Over the past year, Firefox Accounts (FxA) has drifted toward a
traditional (OAuth) model, and away from possible synergies with
BrowserID or Persona. This puts Persona in a bind: work on FxA will not
benefit Persona, and vice versa. MoCo's organizational priorities remain
the same: developers are focusing on FxA, and that focus is unlikely to
shift to Persona in the foreseeable future.
This isn't sustainable for Persona, nor for Mozilla. If we, as a
community, want to see Persona succeed, then we must work together and
remove Persona's reliance on Mozilla for the centralized fallback.
Here's the deal:
1. Persona will continue to receive its current level of support
(operations, security, monitoring, etc.) from Mozilla through 2015.

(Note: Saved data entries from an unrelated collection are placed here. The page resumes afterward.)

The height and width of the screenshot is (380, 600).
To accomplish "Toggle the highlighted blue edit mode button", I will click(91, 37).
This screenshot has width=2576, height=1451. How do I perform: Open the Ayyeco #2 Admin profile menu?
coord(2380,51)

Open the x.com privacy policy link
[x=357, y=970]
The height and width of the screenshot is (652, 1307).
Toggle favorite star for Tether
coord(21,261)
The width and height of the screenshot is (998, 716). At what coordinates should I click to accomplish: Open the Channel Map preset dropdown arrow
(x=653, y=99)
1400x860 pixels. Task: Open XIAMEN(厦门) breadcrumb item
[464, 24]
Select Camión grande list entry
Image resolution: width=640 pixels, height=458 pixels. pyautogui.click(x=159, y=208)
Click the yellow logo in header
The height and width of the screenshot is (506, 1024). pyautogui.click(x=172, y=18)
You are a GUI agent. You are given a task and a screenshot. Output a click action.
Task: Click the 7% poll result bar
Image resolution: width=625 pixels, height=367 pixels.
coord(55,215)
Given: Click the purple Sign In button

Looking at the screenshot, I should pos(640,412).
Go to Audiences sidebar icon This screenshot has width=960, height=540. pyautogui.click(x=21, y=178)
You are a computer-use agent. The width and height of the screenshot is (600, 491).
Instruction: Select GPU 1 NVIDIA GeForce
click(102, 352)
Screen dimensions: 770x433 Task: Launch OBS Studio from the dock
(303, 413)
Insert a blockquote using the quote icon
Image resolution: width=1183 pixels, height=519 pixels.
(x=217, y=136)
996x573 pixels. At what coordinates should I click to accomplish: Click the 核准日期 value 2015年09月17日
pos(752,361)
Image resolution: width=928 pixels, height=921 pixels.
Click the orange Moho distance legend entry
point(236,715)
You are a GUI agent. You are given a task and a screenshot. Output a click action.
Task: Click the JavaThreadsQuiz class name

2. We have until June 30th, 2015 to return to a trajectory of growth,
external contribution, sustainability, and independence from the
Mozilla-operated fallback IdP.
3. If we are not making meaningful progress or do not have a credible
plan on that date, then Mozilla will announce an intent to end-of-life
Persona, with a server turnoff date of June 30th, 2016.
Now, it's not all doom and gloom. Persona was designed to be
decentralized. The only thing at risk is a single, centralized fallback.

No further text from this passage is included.